Did they—that result in the desegregation of the lunch counters, as it did in Greensboro and High Point, and Durham, and Raleigh, and so forth?

GL:

Yes. What they did, I think—what I think they finally did at Kress's was take out all seating arrangements. And you just went up and ordered your food, and carried it off with you, something to that extent. No. I worked, I worked labor strikes at places like Highland Cotton Mill, and Pickett Cotton Mill, Adams-Millis and others, where the situation was a whole lot worse than the sit-ins in '60, or the demonstrations in '63. Tempers were a whole lot higher than they were, a whole lot more danger, I thought. I perceived it to be such. Maybe it was because of my youth in those days. I don't know.

EP:

Were there large numbers of demonstrators and spectators similar to the 1963 situation?

GL:

What, in '60?

EP:

In 1960.

GL:

No. No. No. You never had that kind of—no.
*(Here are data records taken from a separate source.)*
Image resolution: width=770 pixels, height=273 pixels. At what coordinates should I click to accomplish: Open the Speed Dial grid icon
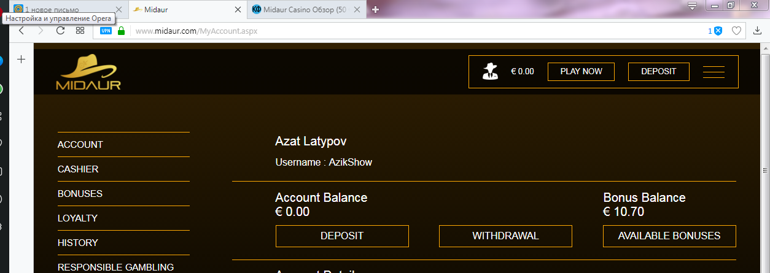coord(80,31)
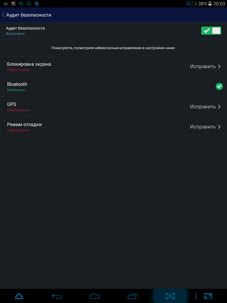Tap the picture-in-picture window icon
The image size is (227, 303).
click(208, 296)
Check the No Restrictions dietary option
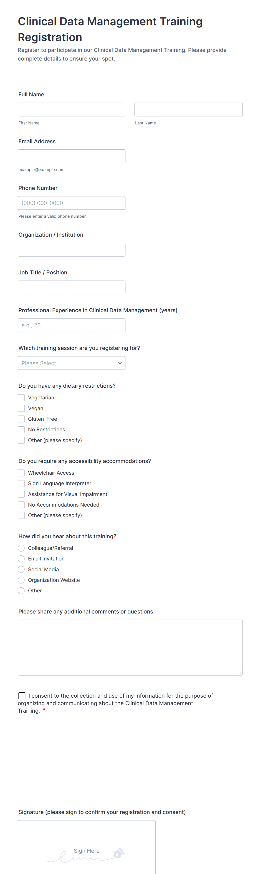 (x=21, y=429)
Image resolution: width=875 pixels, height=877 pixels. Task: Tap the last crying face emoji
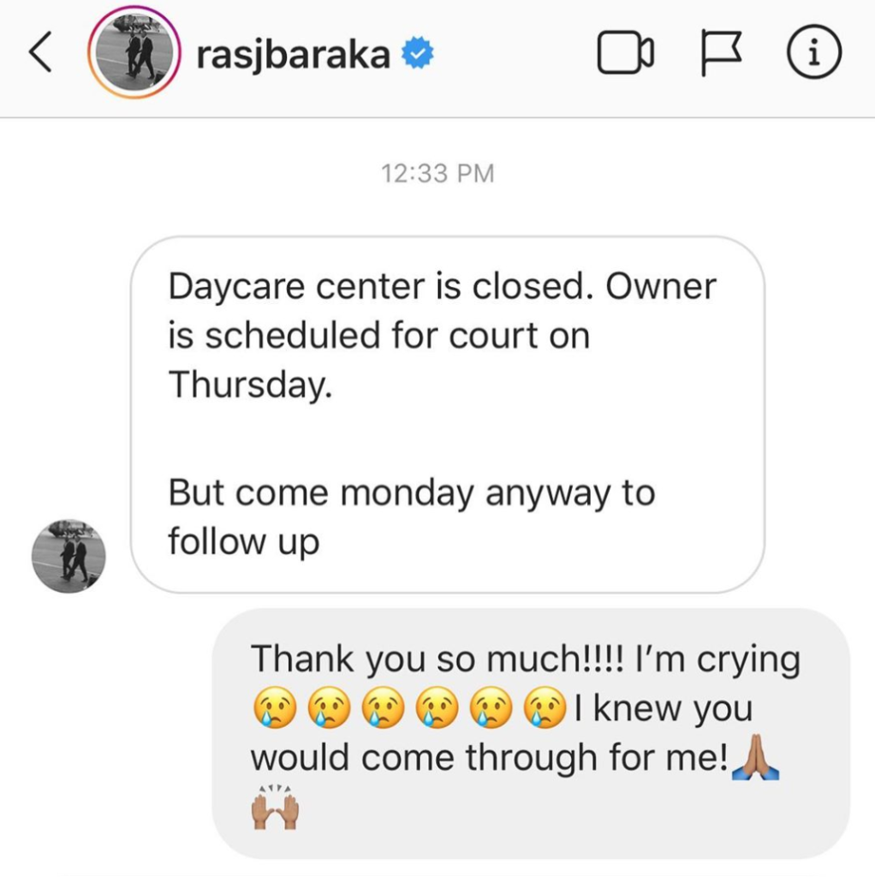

You never had that type of accumulation of people.

EP:

Was there ever any incidence of violence?

GL:

Nothing more than a fist fight, [clears throat] or some jeering or some hollering, or something like that.

EP:

Were the demonstrators who were sitting in arrested for trespass or other charges?

GL:

I don't want to say now, I'm not sure. I think at that time you weren't, you wasn't as quick to arrest as perhaps you may have been later. I'm sure there was some arrests. I know there was some arrests for frays and for, for assaults. But nothing, nothing as widespread as twenty or thirty people at a time, or certainly not five hundred and some people at a time. No, it wasn't that widespread.

EP:

Was the police department prepared for that situation? And as a result of that situation, were they more prepared for the demonstrations of '63?

GL:

I think, I think the '60 experience—it started becoming obvious to law enforcement—not just in High Point, but everywhere else—that they had better start mending their fences and preparing themselves for what took place in '63. I think more than, more than a training technique, it was an emotional technique. It was an emotional adjustment that had to be made, rather than a physical adjustment. They had to change their thinking about the way things had traditionally been done in the past and what was faced in the future.